* _Work required_: The lines from the one holding "This screenshot has width=1024, height=744." to the end of the records below, exactly as written, are the only thing to return.

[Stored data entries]
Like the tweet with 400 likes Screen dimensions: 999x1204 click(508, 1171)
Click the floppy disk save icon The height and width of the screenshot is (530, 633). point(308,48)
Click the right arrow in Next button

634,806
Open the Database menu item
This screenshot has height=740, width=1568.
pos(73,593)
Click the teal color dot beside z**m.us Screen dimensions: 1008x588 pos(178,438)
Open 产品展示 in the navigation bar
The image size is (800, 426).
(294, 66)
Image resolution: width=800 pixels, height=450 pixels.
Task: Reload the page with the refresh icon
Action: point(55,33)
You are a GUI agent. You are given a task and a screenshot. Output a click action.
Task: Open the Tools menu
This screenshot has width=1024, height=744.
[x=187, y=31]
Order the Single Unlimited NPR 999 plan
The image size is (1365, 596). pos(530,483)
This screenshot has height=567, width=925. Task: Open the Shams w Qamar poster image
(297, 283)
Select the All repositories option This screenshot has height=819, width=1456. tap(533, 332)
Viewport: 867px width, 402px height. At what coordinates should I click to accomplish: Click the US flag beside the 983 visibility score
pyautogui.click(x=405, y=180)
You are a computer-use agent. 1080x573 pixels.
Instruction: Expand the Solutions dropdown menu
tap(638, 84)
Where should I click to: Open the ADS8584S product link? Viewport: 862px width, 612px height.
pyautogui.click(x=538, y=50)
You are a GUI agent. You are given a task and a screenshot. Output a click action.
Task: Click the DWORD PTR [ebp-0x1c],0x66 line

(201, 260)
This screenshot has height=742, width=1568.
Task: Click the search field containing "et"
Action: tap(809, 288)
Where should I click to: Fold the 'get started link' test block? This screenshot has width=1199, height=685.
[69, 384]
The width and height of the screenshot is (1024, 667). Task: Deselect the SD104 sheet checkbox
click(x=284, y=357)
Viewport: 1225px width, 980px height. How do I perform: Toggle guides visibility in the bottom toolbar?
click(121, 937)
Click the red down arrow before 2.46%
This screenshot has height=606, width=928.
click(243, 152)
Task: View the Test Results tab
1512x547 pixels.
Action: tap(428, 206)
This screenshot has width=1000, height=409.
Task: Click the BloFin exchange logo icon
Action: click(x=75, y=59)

* _Written answer_:
This screenshot has width=1024, height=744.
[x=187, y=31]
Order the Single Unlimited NPR 999 plan
The image size is (1365, 596). pos(530,483)
This screenshot has height=567, width=925. Task: Open the Shams w Qamar poster image
(297, 283)
Select the All repositories option This screenshot has height=819, width=1456. tap(533, 332)
Viewport: 867px width, 402px height. At what coordinates should I click to accomplish: Click the US flag beside the 983 visibility score
pyautogui.click(x=405, y=180)
You are a computer-use agent. 1080x573 pixels.
Instruction: Expand the Solutions dropdown menu
tap(638, 84)
Where should I click to: Open the ADS8584S product link? Viewport: 862px width, 612px height.
pyautogui.click(x=538, y=50)
You are a GUI agent. You are given a task and a screenshot. Output a click action.
Task: Click the DWORD PTR [ebp-0x1c],0x66 line

(201, 260)
This screenshot has height=742, width=1568.
Task: Click the search field containing "et"
Action: tap(809, 288)
Where should I click to: Fold the 'get started link' test block? This screenshot has width=1199, height=685.
[69, 384]
The width and height of the screenshot is (1024, 667). Task: Deselect the SD104 sheet checkbox
click(x=284, y=357)
Viewport: 1225px width, 980px height. How do I perform: Toggle guides visibility in the bottom toolbar?
click(121, 937)
Click the red down arrow before 2.46%
This screenshot has height=606, width=928.
click(243, 152)
Task: View the Test Results tab
1512x547 pixels.
Action: tap(428, 206)
This screenshot has width=1000, height=409.
Task: Click the BloFin exchange logo icon
Action: click(x=75, y=59)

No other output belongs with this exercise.